- Work request
Taking the line with "Task: Open the Facebook social icon" as the first and the line with "You are a computer-use agent. The" as the last, set down the lines below exactly, pictures excluded.

============

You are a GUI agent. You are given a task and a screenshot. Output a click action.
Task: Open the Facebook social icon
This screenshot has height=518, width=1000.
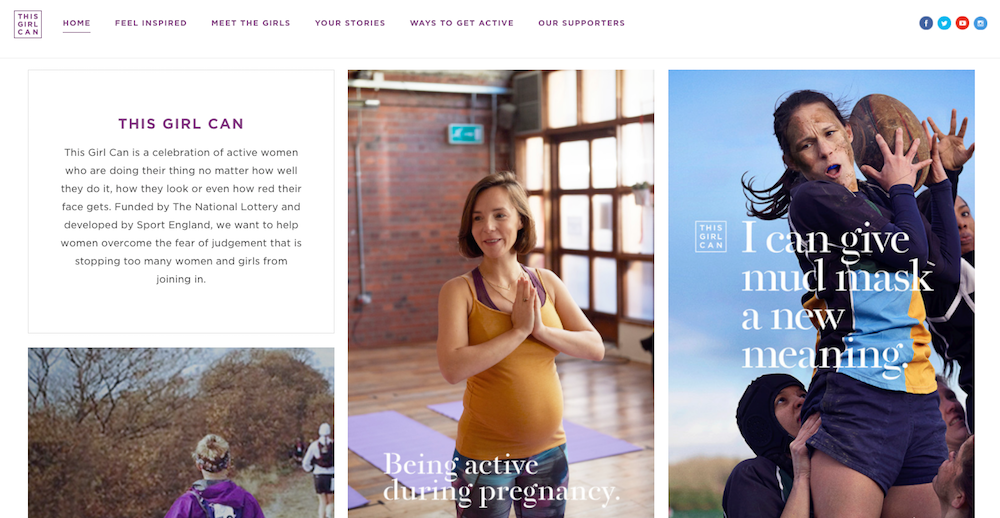coord(925,23)
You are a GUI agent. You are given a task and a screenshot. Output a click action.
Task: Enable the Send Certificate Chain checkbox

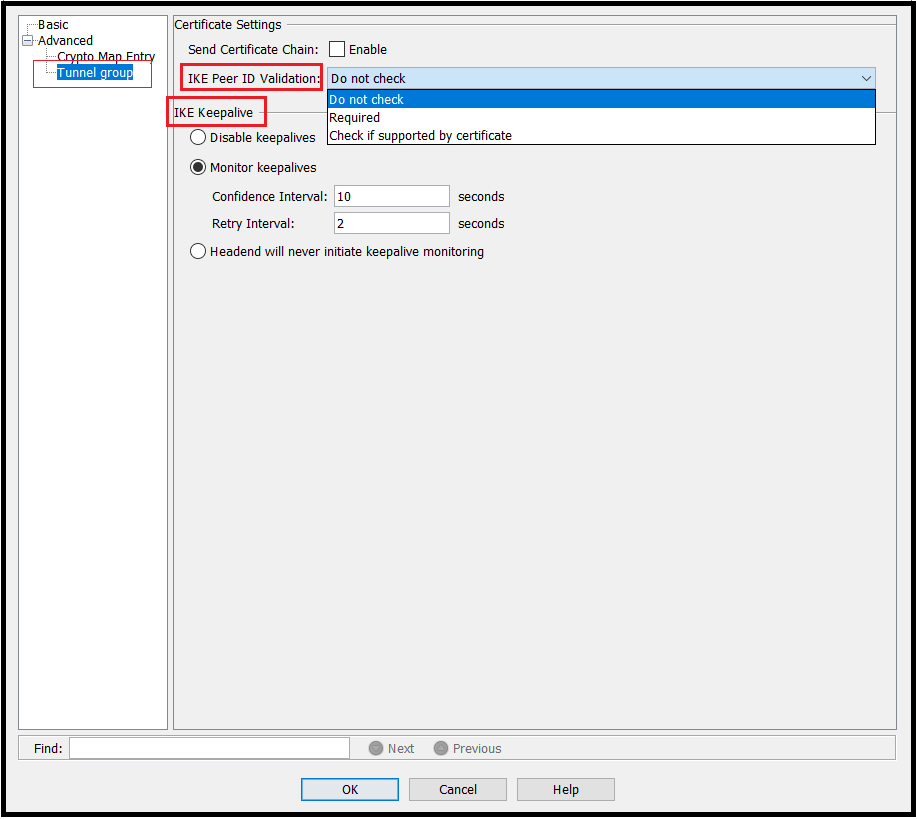click(337, 48)
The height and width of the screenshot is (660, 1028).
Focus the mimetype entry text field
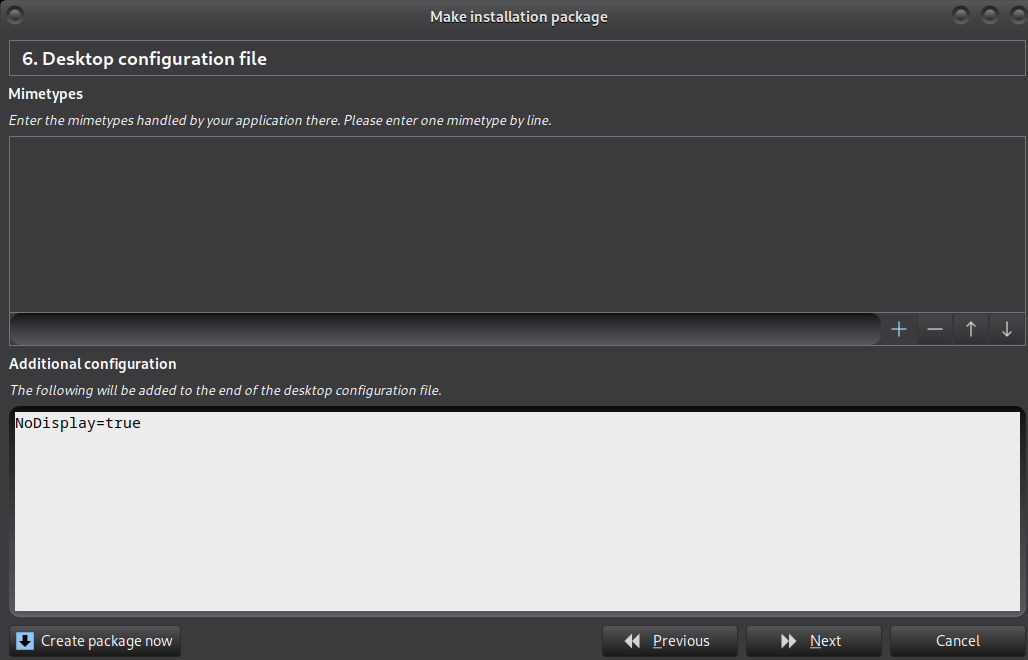[445, 329]
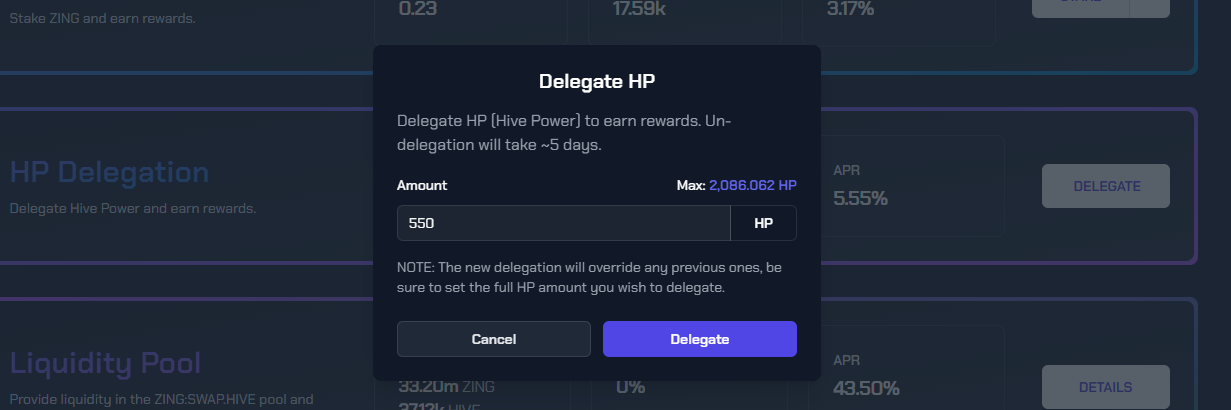Viewport: 1231px width, 410px height.
Task: Click the NOTE about overriding previous delegations
Action: 589,278
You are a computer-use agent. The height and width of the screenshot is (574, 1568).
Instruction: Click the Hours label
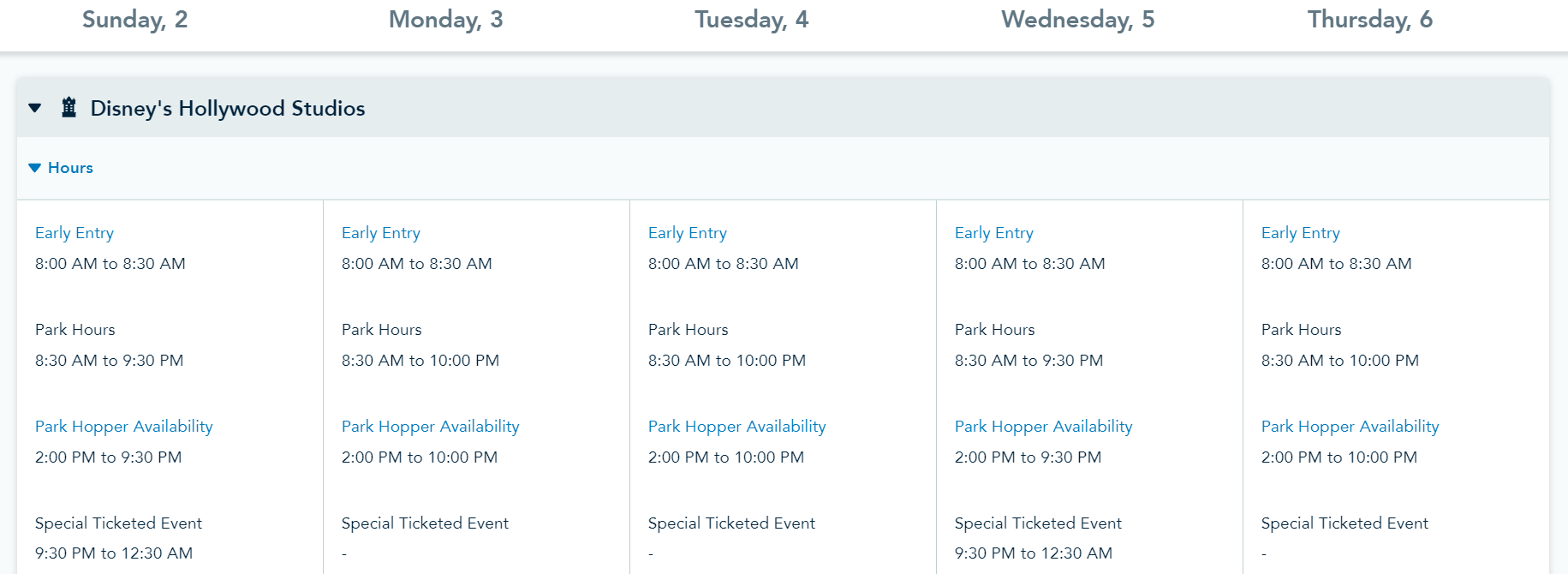tap(70, 168)
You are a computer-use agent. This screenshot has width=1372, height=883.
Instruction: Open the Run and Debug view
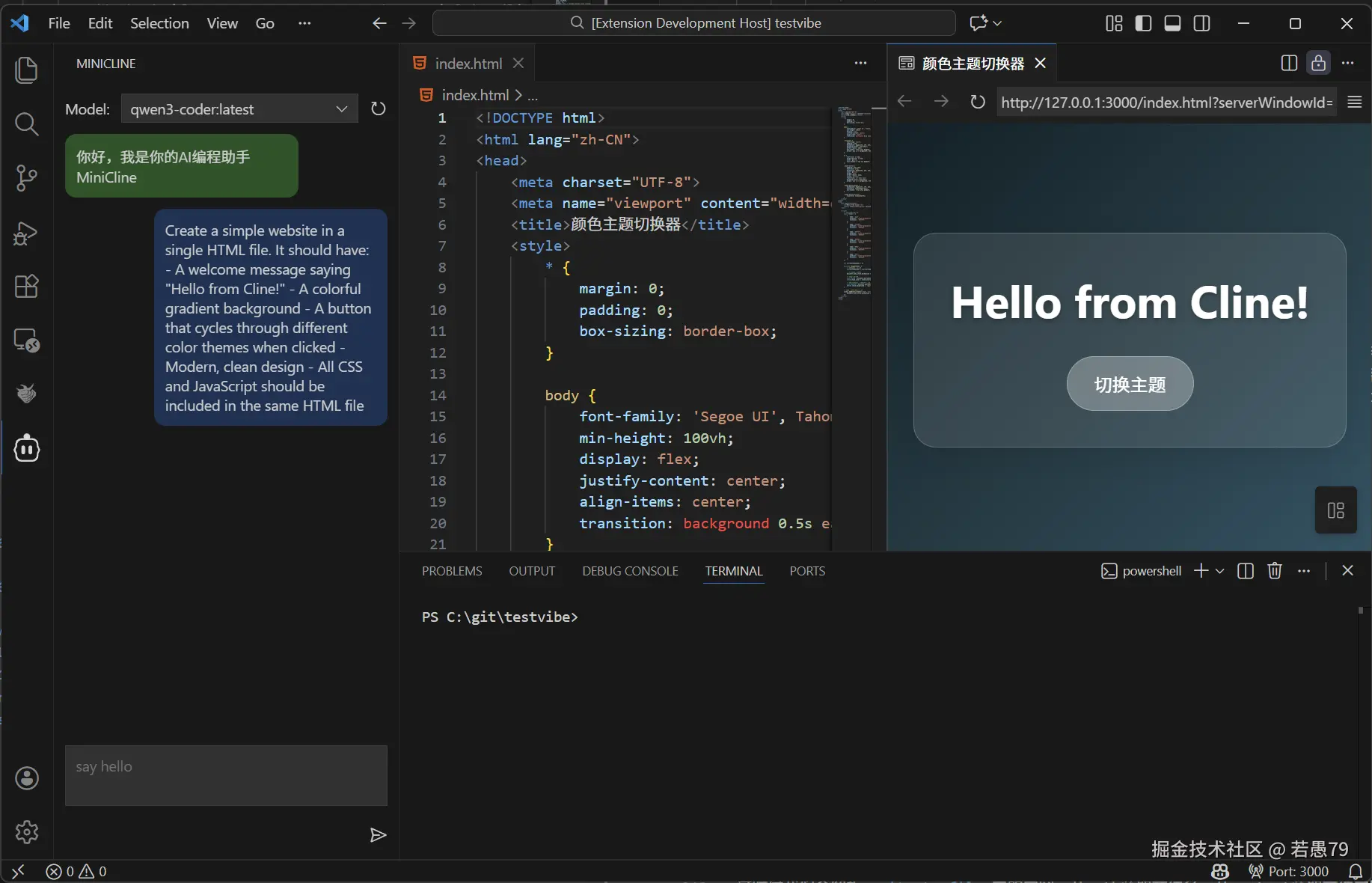tap(26, 233)
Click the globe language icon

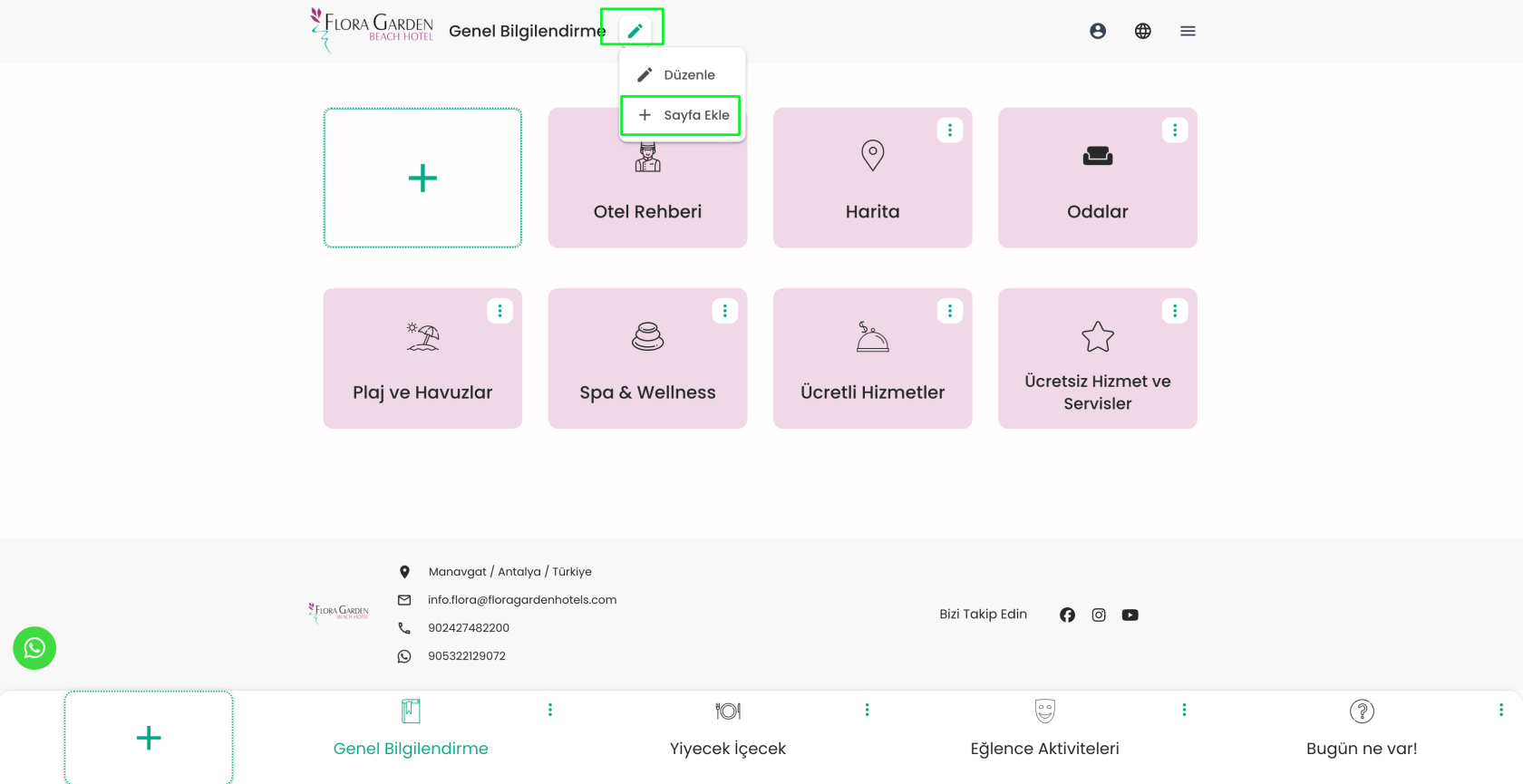tap(1142, 31)
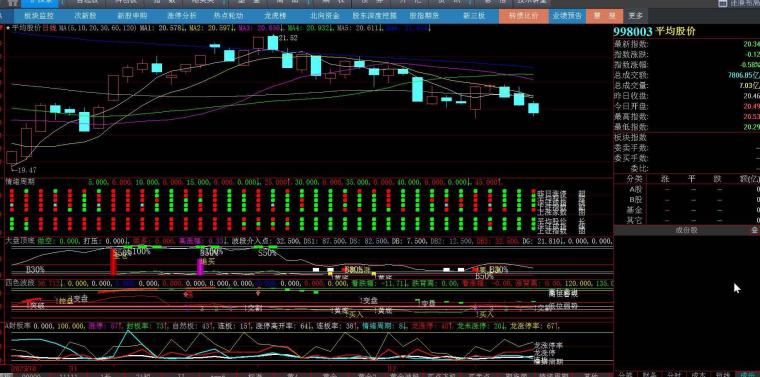The height and width of the screenshot is (377, 760).
Task: Click the 北向资金 toolbar item
Action: point(325,16)
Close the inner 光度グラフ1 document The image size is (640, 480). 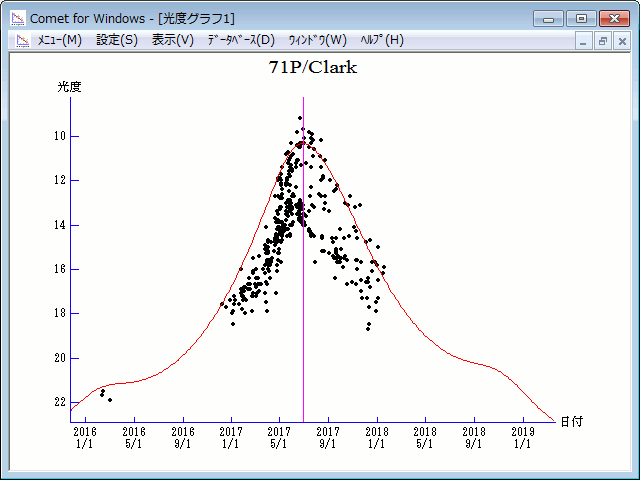(x=621, y=41)
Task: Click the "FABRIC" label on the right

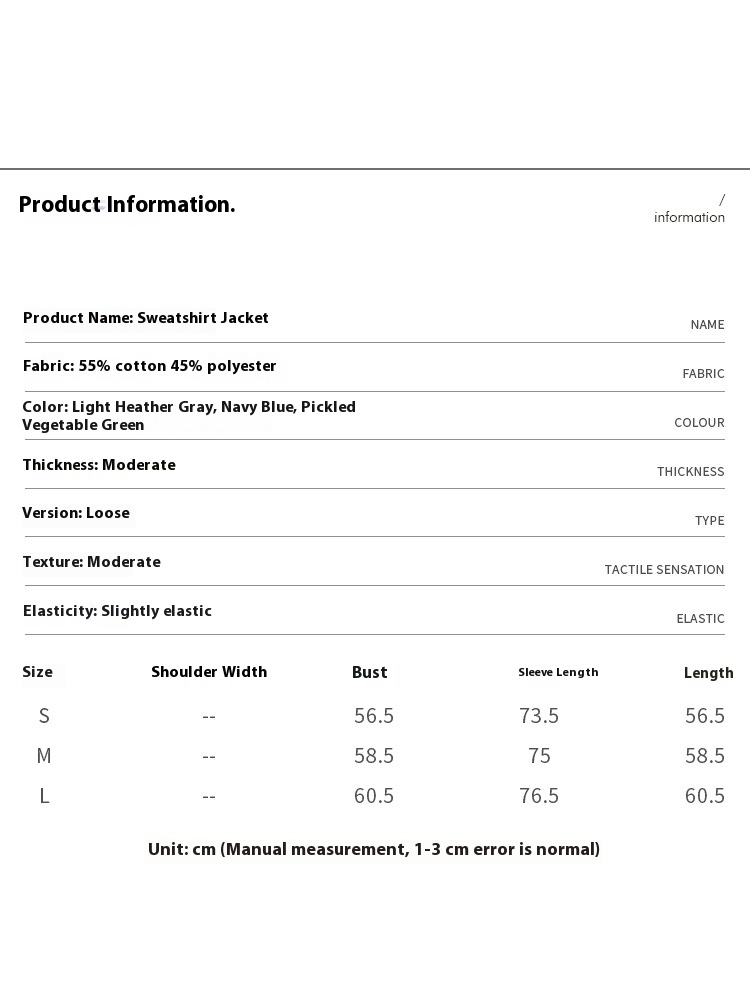Action: [x=703, y=374]
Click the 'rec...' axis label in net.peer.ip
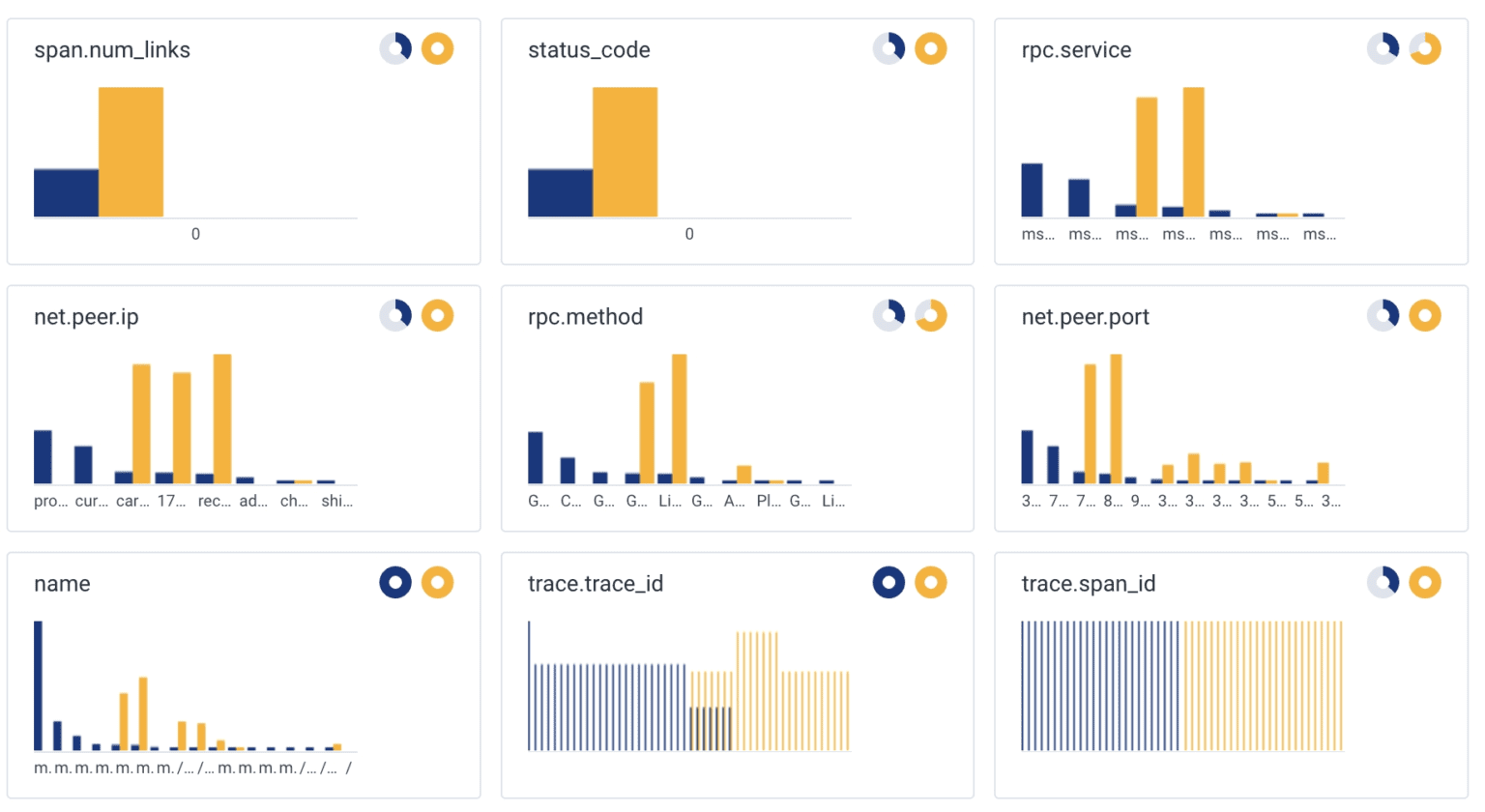 215,501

============

- Task response
Task: Open the Facebook social icon
This screenshot has height=518, width=1000.
coord(925,23)
You are a GUI agent. You are given a task and a screenshot. Output a click action.
Task: Enable the Send Certificate Chain checkbox

click(337, 48)
The height and width of the screenshot is (660, 1028).
Focus the mimetype entry text field
[445, 329]
Viewport: 1231px width, 410px height.
Task: Click the NOTE about overriding previous delegations
Action: 589,278
You are a computer-use agent. The height and width of the screenshot is (574, 1568).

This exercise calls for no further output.